*What you will do*
Each record, exactly as written, should be printed again.

*** Information provided Section Begins ***

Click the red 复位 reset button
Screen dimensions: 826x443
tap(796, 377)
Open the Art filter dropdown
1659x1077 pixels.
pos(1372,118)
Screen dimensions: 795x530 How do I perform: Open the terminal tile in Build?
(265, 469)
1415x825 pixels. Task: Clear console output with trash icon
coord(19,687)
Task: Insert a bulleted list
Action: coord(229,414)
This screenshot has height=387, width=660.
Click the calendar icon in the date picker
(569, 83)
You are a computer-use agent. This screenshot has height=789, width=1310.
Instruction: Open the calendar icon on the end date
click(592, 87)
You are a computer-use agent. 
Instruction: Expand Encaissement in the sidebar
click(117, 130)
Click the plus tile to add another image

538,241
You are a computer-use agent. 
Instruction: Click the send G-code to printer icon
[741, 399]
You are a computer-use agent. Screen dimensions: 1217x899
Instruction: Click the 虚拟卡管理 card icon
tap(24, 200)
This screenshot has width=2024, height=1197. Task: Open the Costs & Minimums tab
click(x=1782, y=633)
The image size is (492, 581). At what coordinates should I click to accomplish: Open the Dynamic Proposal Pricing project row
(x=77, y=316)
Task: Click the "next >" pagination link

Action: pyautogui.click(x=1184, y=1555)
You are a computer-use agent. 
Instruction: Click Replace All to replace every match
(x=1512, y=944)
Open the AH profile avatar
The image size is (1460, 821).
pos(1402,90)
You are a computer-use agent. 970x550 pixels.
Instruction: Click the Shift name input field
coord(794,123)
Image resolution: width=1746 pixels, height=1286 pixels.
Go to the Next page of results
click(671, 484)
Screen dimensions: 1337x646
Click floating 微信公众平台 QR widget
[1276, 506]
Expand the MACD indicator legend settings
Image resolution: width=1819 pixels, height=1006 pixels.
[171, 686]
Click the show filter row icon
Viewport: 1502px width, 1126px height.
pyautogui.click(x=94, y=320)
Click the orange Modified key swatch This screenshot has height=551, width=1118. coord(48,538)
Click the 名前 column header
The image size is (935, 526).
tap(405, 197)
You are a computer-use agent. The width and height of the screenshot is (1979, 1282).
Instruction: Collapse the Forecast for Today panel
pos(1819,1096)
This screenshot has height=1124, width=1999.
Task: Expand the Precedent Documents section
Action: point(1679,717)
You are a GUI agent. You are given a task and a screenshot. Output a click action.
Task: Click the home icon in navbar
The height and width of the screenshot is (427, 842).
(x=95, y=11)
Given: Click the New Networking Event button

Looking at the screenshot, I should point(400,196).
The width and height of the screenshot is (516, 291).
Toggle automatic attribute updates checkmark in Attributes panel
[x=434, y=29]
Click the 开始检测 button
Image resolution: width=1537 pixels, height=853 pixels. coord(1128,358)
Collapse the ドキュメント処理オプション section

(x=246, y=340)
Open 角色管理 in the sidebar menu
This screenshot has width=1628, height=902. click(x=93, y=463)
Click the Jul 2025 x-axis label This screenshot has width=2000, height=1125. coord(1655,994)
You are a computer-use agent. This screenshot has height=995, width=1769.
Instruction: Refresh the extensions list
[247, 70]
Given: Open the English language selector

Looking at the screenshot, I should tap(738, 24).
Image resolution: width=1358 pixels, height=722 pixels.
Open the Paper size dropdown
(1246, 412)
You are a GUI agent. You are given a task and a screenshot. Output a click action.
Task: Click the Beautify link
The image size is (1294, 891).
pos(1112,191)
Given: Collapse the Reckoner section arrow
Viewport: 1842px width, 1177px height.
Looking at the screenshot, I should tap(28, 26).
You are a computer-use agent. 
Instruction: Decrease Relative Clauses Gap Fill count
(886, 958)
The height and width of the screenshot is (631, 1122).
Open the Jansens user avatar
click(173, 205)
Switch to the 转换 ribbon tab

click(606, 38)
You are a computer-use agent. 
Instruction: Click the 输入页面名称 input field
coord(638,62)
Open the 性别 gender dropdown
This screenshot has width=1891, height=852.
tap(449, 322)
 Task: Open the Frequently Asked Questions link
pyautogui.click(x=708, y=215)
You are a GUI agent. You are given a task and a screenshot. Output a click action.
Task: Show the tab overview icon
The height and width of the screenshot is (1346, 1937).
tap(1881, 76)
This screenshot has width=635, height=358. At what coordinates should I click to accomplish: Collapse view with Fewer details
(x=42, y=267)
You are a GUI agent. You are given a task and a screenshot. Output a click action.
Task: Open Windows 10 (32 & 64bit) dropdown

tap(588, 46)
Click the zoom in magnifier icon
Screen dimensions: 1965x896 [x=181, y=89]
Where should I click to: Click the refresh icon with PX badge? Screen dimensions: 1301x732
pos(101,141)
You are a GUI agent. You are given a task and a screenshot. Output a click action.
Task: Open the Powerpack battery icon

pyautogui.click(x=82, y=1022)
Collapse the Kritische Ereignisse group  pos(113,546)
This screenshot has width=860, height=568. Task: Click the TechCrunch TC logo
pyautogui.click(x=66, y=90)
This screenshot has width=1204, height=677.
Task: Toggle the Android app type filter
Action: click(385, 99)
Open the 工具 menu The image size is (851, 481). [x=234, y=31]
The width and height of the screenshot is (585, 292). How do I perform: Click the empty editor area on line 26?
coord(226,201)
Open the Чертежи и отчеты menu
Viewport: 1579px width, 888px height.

*** Information provided Section Ends ***

*Final answer*
Click the red 复位 reset button
Screen dimensions: 826x443
tap(796, 377)
Open the Art filter dropdown
1659x1077 pixels.
pos(1372,118)
Screen dimensions: 795x530 How do I perform: Open the terminal tile in Build?
(265, 469)
1415x825 pixels. Task: Clear console output with trash icon
coord(19,687)
Task: Insert a bulleted list
Action: coord(229,414)
This screenshot has height=387, width=660.
Click the calendar icon in the date picker
(569, 83)
You are a computer-use agent. This screenshot has height=789, width=1310.
Instruction: Open the calendar icon on the end date
click(592, 87)
You are a computer-use agent. 
Instruction: Expand Encaissement in the sidebar
click(117, 130)
Click the plus tile to add another image

538,241
You are a computer-use agent. 
Instruction: Click the send G-code to printer icon
[741, 399]
You are a computer-use agent. Screen dimensions: 1217x899
Instruction: Click the 虚拟卡管理 card icon
tap(24, 200)
This screenshot has width=2024, height=1197. Task: Open the Costs & Minimums tab
click(x=1782, y=633)
The image size is (492, 581). At what coordinates should I click to accomplish: Open the Dynamic Proposal Pricing project row
(x=77, y=316)
Task: Click the "next >" pagination link

Action: pyautogui.click(x=1184, y=1555)
You are a computer-use agent. 
Instruction: Click Replace All to replace every match
(x=1512, y=944)
Open the AH profile avatar
The image size is (1460, 821).
pos(1402,90)
You are a computer-use agent. 970x550 pixels.
Instruction: Click the Shift name input field
coord(794,123)
Image resolution: width=1746 pixels, height=1286 pixels.
Go to the Next page of results
click(671, 484)
Screen dimensions: 1337x646
Click floating 微信公众平台 QR widget
[1276, 506]
Expand the MACD indicator legend settings
Image resolution: width=1819 pixels, height=1006 pixels.
[171, 686]
Click the show filter row icon
Viewport: 1502px width, 1126px height.
pyautogui.click(x=94, y=320)
Click the orange Modified key swatch This screenshot has height=551, width=1118. coord(48,538)
Click the 名前 column header
The image size is (935, 526).
tap(405, 197)
You are a computer-use agent. The width and height of the screenshot is (1979, 1282).
Instruction: Collapse the Forecast for Today panel
pos(1819,1096)
This screenshot has height=1124, width=1999.
Task: Expand the Precedent Documents section
Action: point(1679,717)
You are a GUI agent. You are given a task and a screenshot. Output a click action.
Task: Click the home icon in navbar
The height and width of the screenshot is (427, 842).
(x=95, y=11)
Given: Click the New Networking Event button

Looking at the screenshot, I should point(400,196).
The width and height of the screenshot is (516, 291).
Toggle automatic attribute updates checkmark in Attributes panel
[x=434, y=29]
Click the 开始检测 button
Image resolution: width=1537 pixels, height=853 pixels. coord(1128,358)
Collapse the ドキュメント処理オプション section

(x=246, y=340)
Open 角色管理 in the sidebar menu
This screenshot has width=1628, height=902. click(x=93, y=463)
Click the Jul 2025 x-axis label This screenshot has width=2000, height=1125. coord(1655,994)
You are a computer-use agent. This screenshot has height=995, width=1769.
Instruction: Refresh the extensions list
[247, 70]
Given: Open the English language selector

Looking at the screenshot, I should tap(738, 24).
Image resolution: width=1358 pixels, height=722 pixels.
Open the Paper size dropdown
(1246, 412)
You are a GUI agent. You are given a task and a screenshot. Output a click action.
Task: Click the Beautify link
The image size is (1294, 891).
pos(1112,191)
Given: Collapse the Reckoner section arrow
Viewport: 1842px width, 1177px height.
Looking at the screenshot, I should tap(28, 26).
You are a computer-use agent. 
Instruction: Decrease Relative Clauses Gap Fill count
(886, 958)
The height and width of the screenshot is (631, 1122).
Open the Jansens user avatar
click(173, 205)
Switch to the 转换 ribbon tab

click(606, 38)
You are a computer-use agent. 
Instruction: Click the 输入页面名称 input field
coord(638,62)
Open the 性别 gender dropdown
This screenshot has width=1891, height=852.
tap(449, 322)
 Task: Open the Frequently Asked Questions link
pyautogui.click(x=708, y=215)
You are a GUI agent. You are given a task and a screenshot. Output a click action.
Task: Show the tab overview icon
The height and width of the screenshot is (1346, 1937).
tap(1881, 76)
This screenshot has width=635, height=358. At what coordinates should I click to accomplish: Collapse view with Fewer details
(x=42, y=267)
You are a GUI agent. You are given a task and a screenshot. Output a click action.
Task: Open Windows 10 (32 & 64bit) dropdown

tap(588, 46)
Click the zoom in magnifier icon
Screen dimensions: 1965x896 [x=181, y=89]
Where should I click to: Click the refresh icon with PX badge? Screen dimensions: 1301x732
pos(101,141)
You are a GUI agent. You are given a task and a screenshot. Output a click action.
Task: Open the Powerpack battery icon

pyautogui.click(x=82, y=1022)
Collapse the Kritische Ereignisse group  pos(113,546)
This screenshot has width=860, height=568. Task: Click the TechCrunch TC logo
pyautogui.click(x=66, y=90)
This screenshot has width=1204, height=677.
Task: Toggle the Android app type filter
Action: click(385, 99)
Open the 工具 menu The image size is (851, 481). [x=234, y=31]
The width and height of the screenshot is (585, 292). How do I perform: Click the empty editor area on line 26?
coord(226,201)
Open the Чертежи и отчеты menu
Viewport: 1579px width, 888px height.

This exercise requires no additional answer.